As a way to conceptualize the implications of working with someone who has an FASD, we present a case example of a young man we call “Matt.” One of us has the privilege of working directly with Matt, a charming, humorous, energetic, athletic, gregarious, and most of the time delightful individual. People who meet Matt routinely comment on his magnetism. Matt also presents with an array of lifestyle struggles including substance abuse/dependence, mental health concerns, an extensive criminal history, and a diagnosed FASD (in his case, ARND).
We like to use the metaphor of a Ferris wheel when discussing our work with Matt. The Ferris wheel depicts Matt's life, with each chair representing a new issue, crisis, or concern. It is as though we stand at the bottom of the Ferris wheel waiting for each chair to pass by the base. Specific treatment plans started one week are necessarily abandoned the next, owing to a rapid shift of events (incarceration, discharge from inpatient treatment, school change, family crisis, loss of living placement). Each revolving chair seems to bring with it new predicaments requiring compassion, consultation, and creativity. Time— along with Matt— has taught us that we need to accept that we cannot control the bypassing chairs; we can only control our placement on the base, knowing that Matt will come back, always willing to begin again.

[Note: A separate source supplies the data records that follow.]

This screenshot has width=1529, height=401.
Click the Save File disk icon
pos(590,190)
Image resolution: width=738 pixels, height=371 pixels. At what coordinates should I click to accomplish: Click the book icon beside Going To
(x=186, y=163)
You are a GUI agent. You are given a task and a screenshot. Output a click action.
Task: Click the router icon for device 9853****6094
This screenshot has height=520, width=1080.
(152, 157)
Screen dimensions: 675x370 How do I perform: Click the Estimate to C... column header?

Early in our work with Matt we realized that we needed to become realistic and strong supporters, promoters, campaigners, sponsors, and encouragers for him. Not only did this result in a more productive therapeutic relationship, it also mitigated some of the foreseeable challenges. Because of the memory and executive-functioning challenges with which Matt presents, it was important to develop as coherent and consistent a team approach as possible (participants represented education, social services, corrections, mental health, and addiction services, among others).